Micrometeoroids are extremely small (dust-sized), fast-moving space debris. They’re a regular part of a hostile space environment that will bombard the Webb telescope throughout its years in operation.
“With Webb’s mirrors exposed to space, we expected that occasional micrometeoroid impacts would gracefully degrade telescope performance over time,” said Lee Feinberg, Webb optical telescope element manager at NASA, in an agency release. “Since launch, we have had four smaller measurable micrometeoroid strikes that were consistent with expectations and this one more recently that is larger than our degradation predictions assumed.”
Webb arrived at L2, its observation point in space, in late January. L2 is a million miles from Earth, but that doesn’t mean the telescope is just floating in empty space. On the contrary, the telescope sits in a dynamic part of the solar system that comes with a bounty of hostile space weather phenomena. Besides micrometeoroids, there are cosmic rays, charged solar winds, and ultraviolet radiation, all of which can damage spacecraft.
Thankfully, Paul Geithner, a technical deputy project manager at NASA, said in the release that “We designed and built Webb with performance margin – optical, thermal, electrical, mechanical – to ensure it can perform its ambitious science mission even after many years in space.”

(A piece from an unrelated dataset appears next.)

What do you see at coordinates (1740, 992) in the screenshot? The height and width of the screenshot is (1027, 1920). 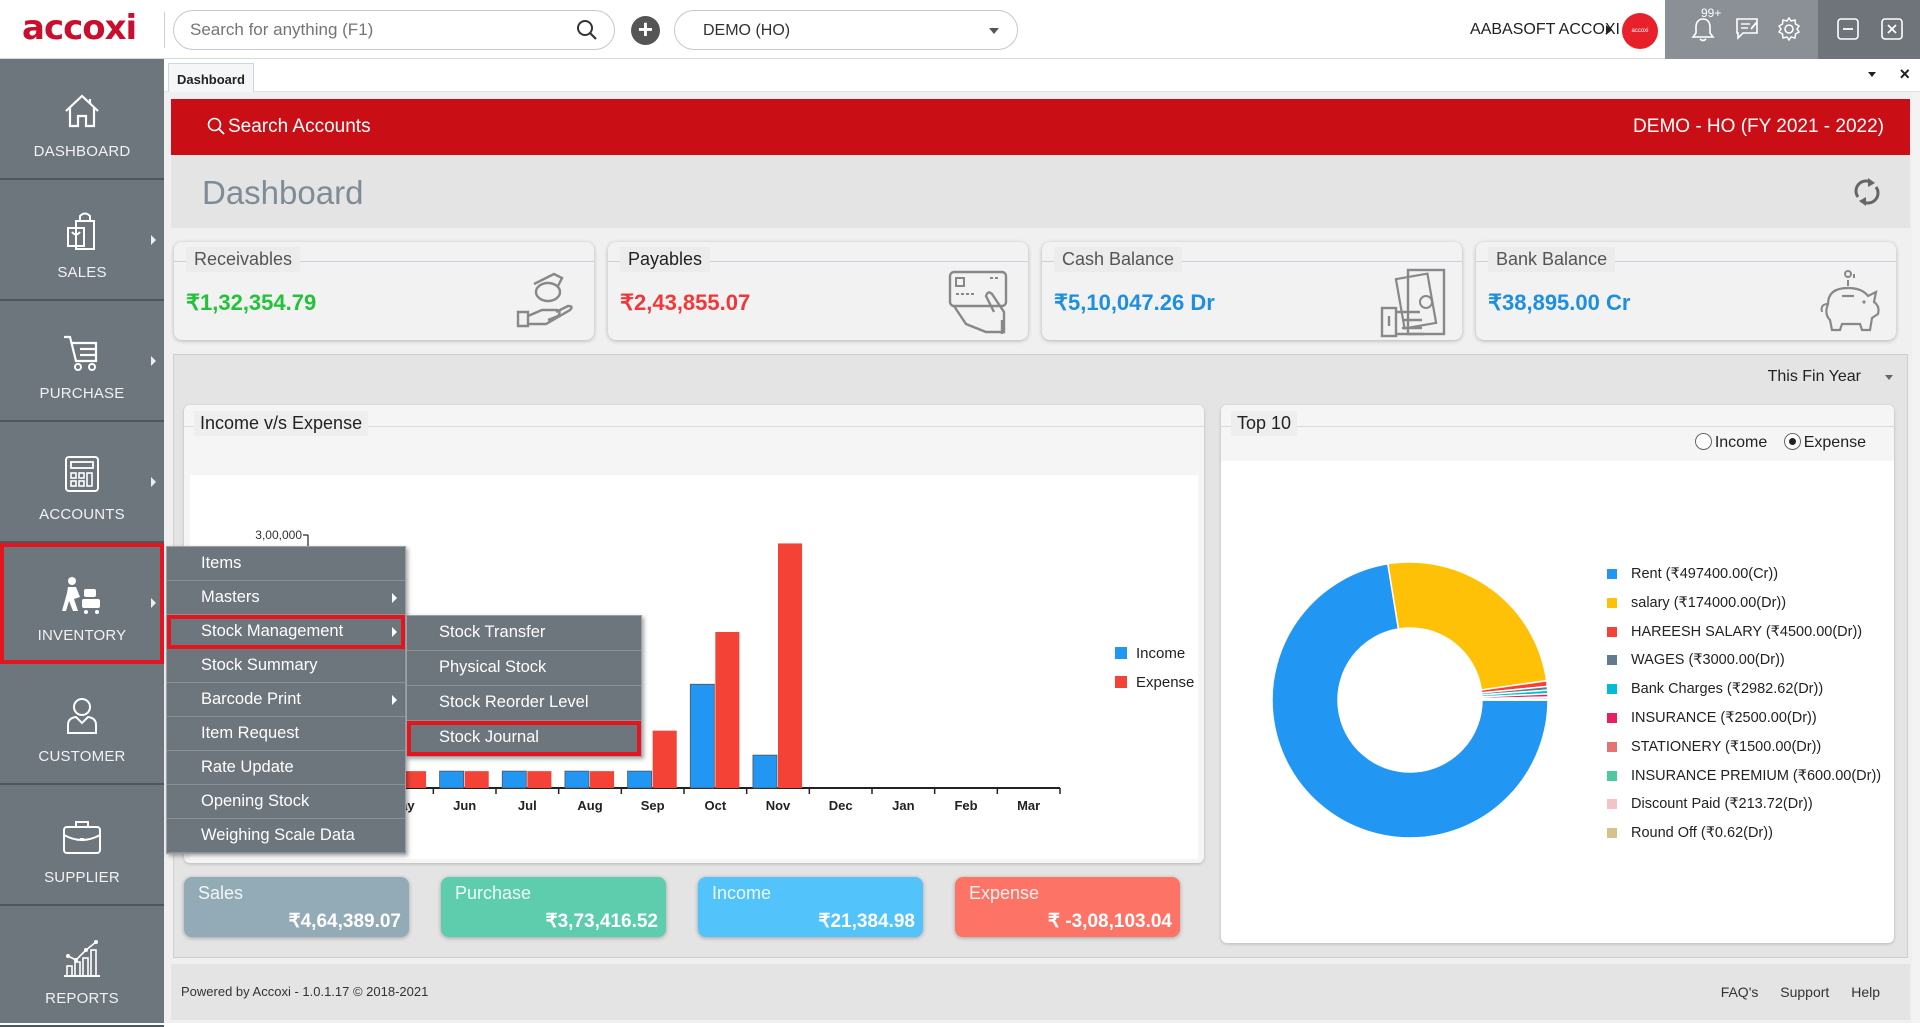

Webb’s mirrors are perhaps the most essential component of the $10 billion spacecraft. The mirrors are what focus the light from the cosmos, allowing Webb to image everything from nearby exoplanets to the oldest sources of light in the universe. After the telescope arrived at L2, the mirror went through a lengthy alignment period; in early May, Webb scientists said that the mirrors’ alignment was perfect.
When Webb was being built, its engineers designed the mirrors to handle micrometeoroids like the one that recently impacted one of the segments. The telescope can adjust its mirror positions to correct for impacts from micrometeoroids, minimizing the effects such collisions can have on the telescope’s imaging.

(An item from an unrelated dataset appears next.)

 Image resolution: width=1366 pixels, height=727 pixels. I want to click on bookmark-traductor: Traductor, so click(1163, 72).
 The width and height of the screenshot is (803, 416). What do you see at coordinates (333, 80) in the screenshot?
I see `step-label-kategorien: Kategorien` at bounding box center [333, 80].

Larger events like meteor showers are a bigger bother, but the telescope can be oriented away from such events to protect its optical equipment, the NASA release stated. The team—and therefore, Webb—appears to be well prepared for the conditions of space at L2.
The telescope’s first full-color images are expected on July 12; though NASA has not announced what Webb will be imaging, we know that the images will capture one of the telescope’s primary science targets. A couple pings off the ol’ mirrors by some dusty micrometeoroids won’t stop the landmark telescope from beginning its scientific operations this summer.